What you need to do –
Starting with the first line of the listing, quote each line exactly until and including the one with "This screenshot has width=440, height=247.", leaving pictures out.

********

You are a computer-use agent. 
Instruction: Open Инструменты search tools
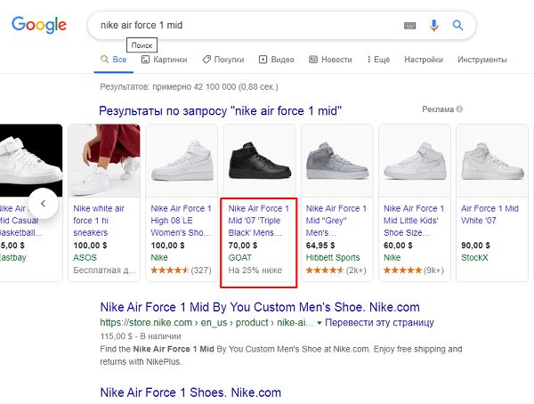coord(482,60)
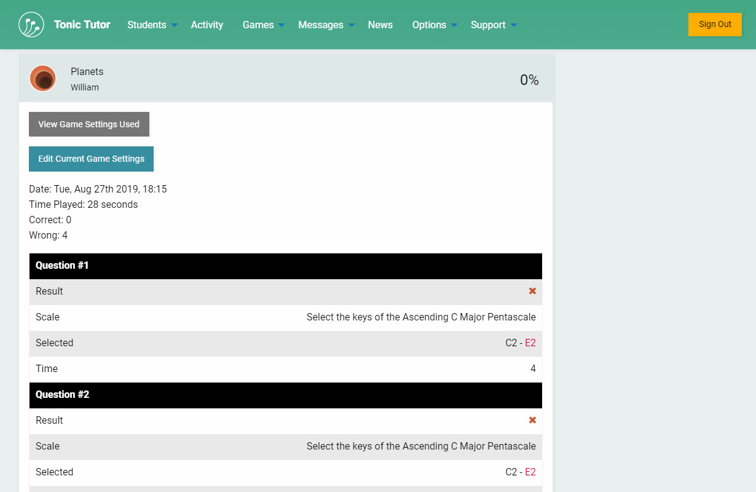The width and height of the screenshot is (756, 492).
Task: Click the red E2 note in Question #1
Action: click(530, 343)
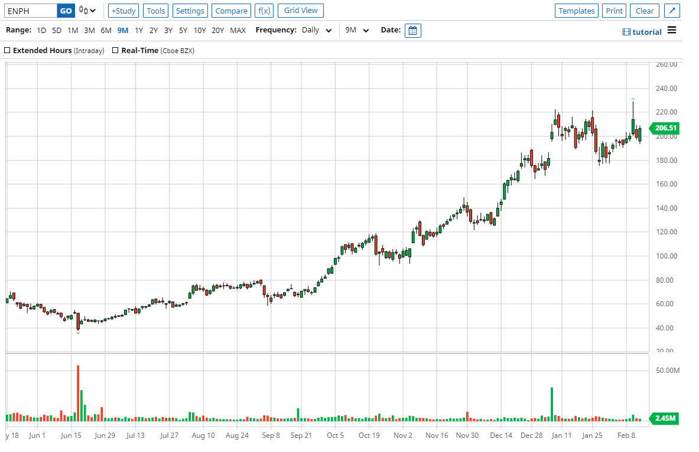Open the chart type candlestick selector
This screenshot has width=699, height=452.
point(87,11)
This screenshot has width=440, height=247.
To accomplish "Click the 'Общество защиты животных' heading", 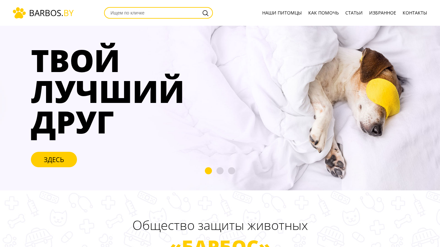I will 220,225.
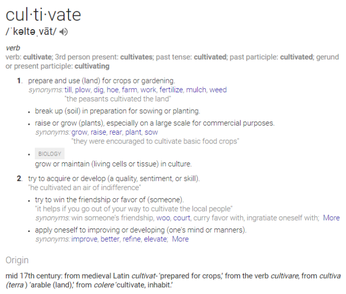Open the synonym link "till"
The width and height of the screenshot is (346, 294).
pos(68,90)
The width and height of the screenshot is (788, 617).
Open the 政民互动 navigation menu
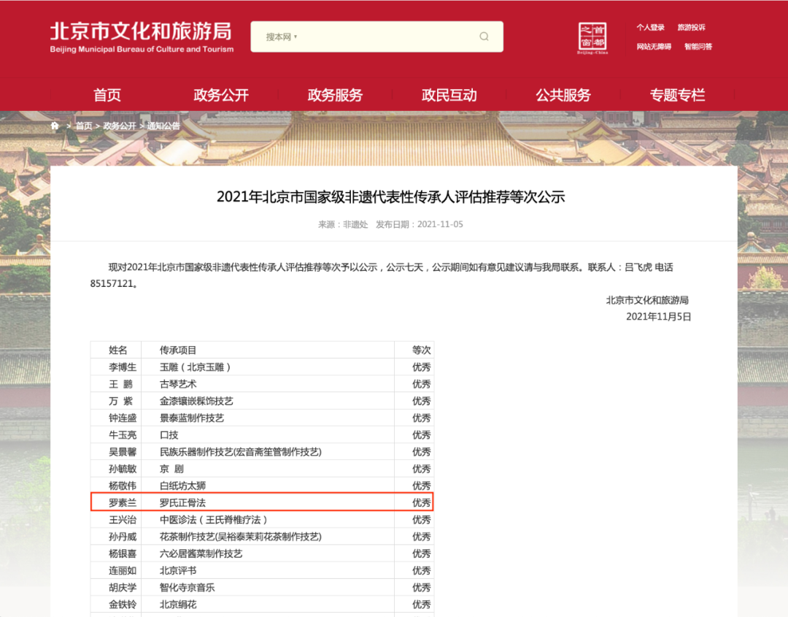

********

Your response –
You are a computer-use agent. 
Instruction: Open Инструменты search tools
coord(482,60)
The width and height of the screenshot is (756, 492).
Task: Click the red E2 note in Question #1
Action: click(530, 343)
Open the chart type candlestick selector
This screenshot has width=699, height=452.
point(87,11)
This screenshot has width=440, height=247.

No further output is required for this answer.